GIVEN TASK: Copy the records again, starting at the line that contains "Select March 15" and ending at the end of the records, substituting "quantity field" for "units field" and changing nothing else. Leave the pictures out.
^^^^^^^^^^^^^^^^
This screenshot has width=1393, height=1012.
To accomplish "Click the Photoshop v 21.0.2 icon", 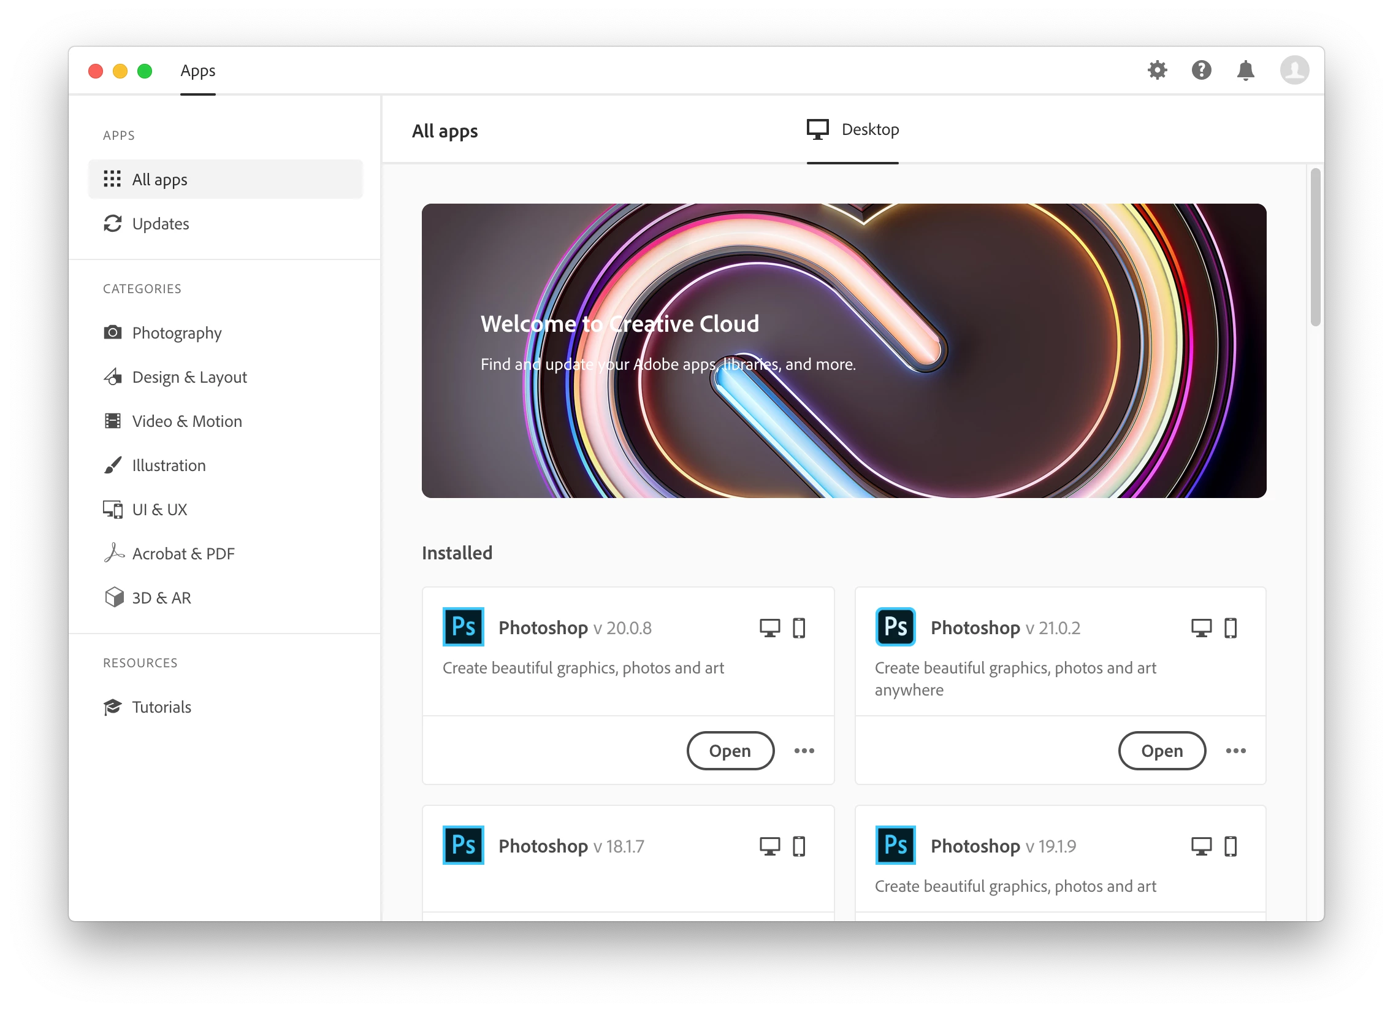I will click(895, 627).
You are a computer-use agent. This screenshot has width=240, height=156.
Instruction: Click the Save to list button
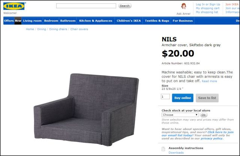[207, 98]
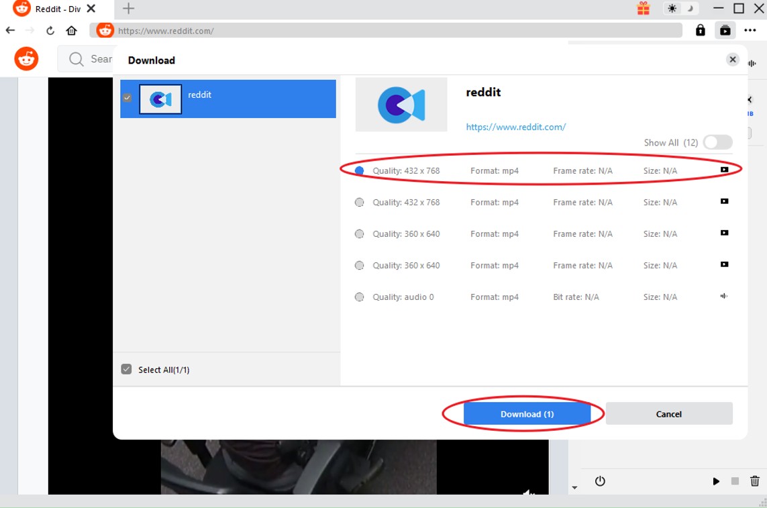Toggle the light/dark theme switch
767x508 pixels.
680,9
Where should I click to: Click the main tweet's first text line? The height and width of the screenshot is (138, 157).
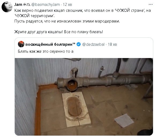83,10
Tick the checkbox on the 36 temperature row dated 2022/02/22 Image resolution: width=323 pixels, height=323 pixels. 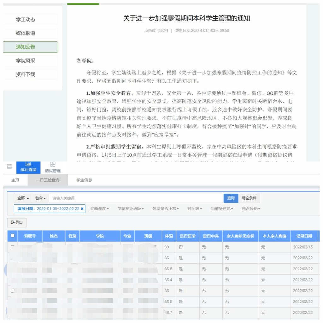pyautogui.click(x=13, y=291)
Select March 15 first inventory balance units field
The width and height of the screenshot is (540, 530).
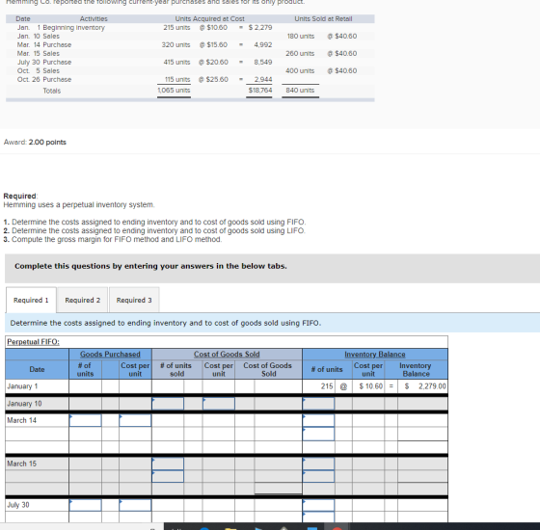318,464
^^^^^^^^^^^^^^^^
ANSWER IN FULL:
Select March 15 first inventory balance quantity field
The width and height of the screenshot is (540, 530).
318,464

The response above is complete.